==== INPUT DATA

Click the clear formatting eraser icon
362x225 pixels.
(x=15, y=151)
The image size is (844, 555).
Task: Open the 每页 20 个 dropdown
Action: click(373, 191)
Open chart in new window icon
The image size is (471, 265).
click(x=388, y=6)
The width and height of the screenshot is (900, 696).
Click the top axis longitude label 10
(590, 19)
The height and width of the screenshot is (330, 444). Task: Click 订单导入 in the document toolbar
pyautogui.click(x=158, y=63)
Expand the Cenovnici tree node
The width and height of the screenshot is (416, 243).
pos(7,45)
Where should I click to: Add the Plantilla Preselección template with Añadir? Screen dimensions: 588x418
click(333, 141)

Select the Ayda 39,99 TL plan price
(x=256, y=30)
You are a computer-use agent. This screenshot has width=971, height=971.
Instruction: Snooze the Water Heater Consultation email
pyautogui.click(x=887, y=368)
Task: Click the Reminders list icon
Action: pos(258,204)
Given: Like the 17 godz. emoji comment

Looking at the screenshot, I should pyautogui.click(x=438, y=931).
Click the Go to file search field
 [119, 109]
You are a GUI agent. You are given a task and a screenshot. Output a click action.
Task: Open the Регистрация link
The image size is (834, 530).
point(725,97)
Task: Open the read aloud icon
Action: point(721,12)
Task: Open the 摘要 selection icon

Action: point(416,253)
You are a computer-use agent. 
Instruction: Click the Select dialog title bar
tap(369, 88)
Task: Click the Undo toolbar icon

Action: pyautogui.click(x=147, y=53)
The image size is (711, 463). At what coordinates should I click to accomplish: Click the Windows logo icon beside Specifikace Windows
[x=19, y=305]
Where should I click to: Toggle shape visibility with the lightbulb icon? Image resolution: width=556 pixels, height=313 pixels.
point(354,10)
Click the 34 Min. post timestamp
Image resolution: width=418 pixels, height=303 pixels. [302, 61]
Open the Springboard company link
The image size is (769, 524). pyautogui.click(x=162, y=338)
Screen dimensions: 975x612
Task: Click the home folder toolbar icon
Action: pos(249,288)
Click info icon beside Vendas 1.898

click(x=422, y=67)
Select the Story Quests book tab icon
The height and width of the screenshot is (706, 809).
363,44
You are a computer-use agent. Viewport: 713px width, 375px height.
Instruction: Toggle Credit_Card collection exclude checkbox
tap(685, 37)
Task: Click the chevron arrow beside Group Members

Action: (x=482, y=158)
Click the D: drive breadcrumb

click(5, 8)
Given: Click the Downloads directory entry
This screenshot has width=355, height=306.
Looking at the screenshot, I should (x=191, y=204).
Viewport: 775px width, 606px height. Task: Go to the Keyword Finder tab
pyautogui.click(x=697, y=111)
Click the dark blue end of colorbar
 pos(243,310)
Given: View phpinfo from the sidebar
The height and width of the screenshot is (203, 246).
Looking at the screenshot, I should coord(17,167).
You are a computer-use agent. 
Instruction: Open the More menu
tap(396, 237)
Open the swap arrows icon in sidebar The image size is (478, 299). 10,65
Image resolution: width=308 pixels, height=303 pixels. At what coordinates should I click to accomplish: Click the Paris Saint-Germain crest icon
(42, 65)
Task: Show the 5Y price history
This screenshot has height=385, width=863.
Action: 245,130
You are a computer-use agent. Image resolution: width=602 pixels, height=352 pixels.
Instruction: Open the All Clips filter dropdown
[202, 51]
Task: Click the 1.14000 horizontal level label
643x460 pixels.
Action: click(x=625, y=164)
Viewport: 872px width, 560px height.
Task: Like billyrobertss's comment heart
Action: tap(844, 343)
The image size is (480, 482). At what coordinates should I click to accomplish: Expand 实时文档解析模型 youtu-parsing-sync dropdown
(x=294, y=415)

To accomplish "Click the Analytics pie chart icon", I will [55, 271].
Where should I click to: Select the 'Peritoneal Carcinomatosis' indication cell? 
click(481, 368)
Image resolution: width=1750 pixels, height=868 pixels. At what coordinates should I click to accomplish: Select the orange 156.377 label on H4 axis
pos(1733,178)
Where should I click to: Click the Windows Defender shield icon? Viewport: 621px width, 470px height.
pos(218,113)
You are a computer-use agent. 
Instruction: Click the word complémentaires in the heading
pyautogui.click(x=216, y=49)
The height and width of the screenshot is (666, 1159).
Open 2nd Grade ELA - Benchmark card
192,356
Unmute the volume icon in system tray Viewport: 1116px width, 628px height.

========

In full and without alteration, retype the entries above.

▶ _ANSWER TO THE EXERCISE_
Click the clear formatting eraser icon
362x225 pixels.
(x=15, y=151)
The image size is (844, 555).
Task: Open the 每页 20 个 dropdown
Action: click(373, 191)
Open chart in new window icon
The image size is (471, 265).
click(x=388, y=6)
The width and height of the screenshot is (900, 696).
Click the top axis longitude label 10
(590, 19)
The height and width of the screenshot is (330, 444). Task: Click 订单导入 in the document toolbar
pyautogui.click(x=158, y=63)
Expand the Cenovnici tree node
The width and height of the screenshot is (416, 243).
pos(7,45)
Where should I click to: Add the Plantilla Preselección template with Añadir? Screen dimensions: 588x418
click(333, 141)

Select the Ayda 39,99 TL plan price
(x=256, y=30)
You are a computer-use agent. This screenshot has width=971, height=971.
Instruction: Snooze the Water Heater Consultation email
pyautogui.click(x=887, y=368)
Task: Click the Reminders list icon
Action: pos(258,204)
Given: Like the 17 godz. emoji comment

Looking at the screenshot, I should pyautogui.click(x=438, y=931).
Click the Go to file search field
 [119, 109]
You are a GUI agent. You are given a task and a screenshot. Output a click action.
Task: Open the Регистрация link
The image size is (834, 530).
point(725,97)
Task: Open the read aloud icon
Action: point(721,12)
Task: Open the 摘要 selection icon

Action: point(416,253)
You are a computer-use agent. 
Instruction: Click the Select dialog title bar
tap(369, 88)
Task: Click the Undo toolbar icon

Action: pyautogui.click(x=147, y=53)
The image size is (711, 463). At what coordinates should I click to accomplish: Click the Windows logo icon beside Specifikace Windows
[x=19, y=305]
Where should I click to: Toggle shape visibility with the lightbulb icon? Image resolution: width=556 pixels, height=313 pixels.
point(354,10)
Click the 34 Min. post timestamp
Image resolution: width=418 pixels, height=303 pixels. [302, 61]
Open the Springboard company link
The image size is (769, 524). pyautogui.click(x=162, y=338)
Screen dimensions: 975x612
Task: Click the home folder toolbar icon
Action: pos(249,288)
Click info icon beside Vendas 1.898

click(x=422, y=67)
Select the Story Quests book tab icon
The height and width of the screenshot is (706, 809).
363,44
You are a computer-use agent. Viewport: 713px width, 375px height.
Instruction: Toggle Credit_Card collection exclude checkbox
tap(685, 37)
Task: Click the chevron arrow beside Group Members

Action: (x=482, y=158)
Click the D: drive breadcrumb

click(5, 8)
Given: Click the Downloads directory entry
This screenshot has width=355, height=306.
Looking at the screenshot, I should (x=191, y=204).
Viewport: 775px width, 606px height. Task: Go to the Keyword Finder tab
pyautogui.click(x=697, y=111)
Click the dark blue end of colorbar
 pos(243,310)
Given: View phpinfo from the sidebar
The height and width of the screenshot is (203, 246).
Looking at the screenshot, I should coord(17,167).
You are a computer-use agent. 
Instruction: Open the More menu
tap(396, 237)
Open the swap arrows icon in sidebar The image size is (478, 299). 10,65
Image resolution: width=308 pixels, height=303 pixels. At what coordinates should I click to accomplish: Click the Paris Saint-Germain crest icon
(42, 65)
Task: Show the 5Y price history
This screenshot has height=385, width=863.
Action: 245,130
You are a computer-use agent. Image resolution: width=602 pixels, height=352 pixels.
Instruction: Open the All Clips filter dropdown
[202, 51]
Task: Click the 1.14000 horizontal level label
643x460 pixels.
Action: click(x=625, y=164)
Viewport: 872px width, 560px height.
Task: Like billyrobertss's comment heart
Action: tap(844, 343)
The image size is (480, 482). At what coordinates should I click to accomplish: Expand 实时文档解析模型 youtu-parsing-sync dropdown
(x=294, y=415)

To accomplish "Click the Analytics pie chart icon", I will [55, 271].
Where should I click to: Select the 'Peritoneal Carcinomatosis' indication cell? 
click(481, 368)
Image resolution: width=1750 pixels, height=868 pixels. At what coordinates should I click to accomplish: Select the orange 156.377 label on H4 axis
pos(1733,178)
Where should I click to: Click the Windows Defender shield icon? Viewport: 621px width, 470px height.
pos(218,113)
You are a computer-use agent. 
Instruction: Click the word complémentaires in the heading
pyautogui.click(x=216, y=49)
The height and width of the screenshot is (666, 1159).
Open 2nd Grade ELA - Benchmark card
192,356
Unmute the volume icon in system tray Viewport: 1116px width, 628px height.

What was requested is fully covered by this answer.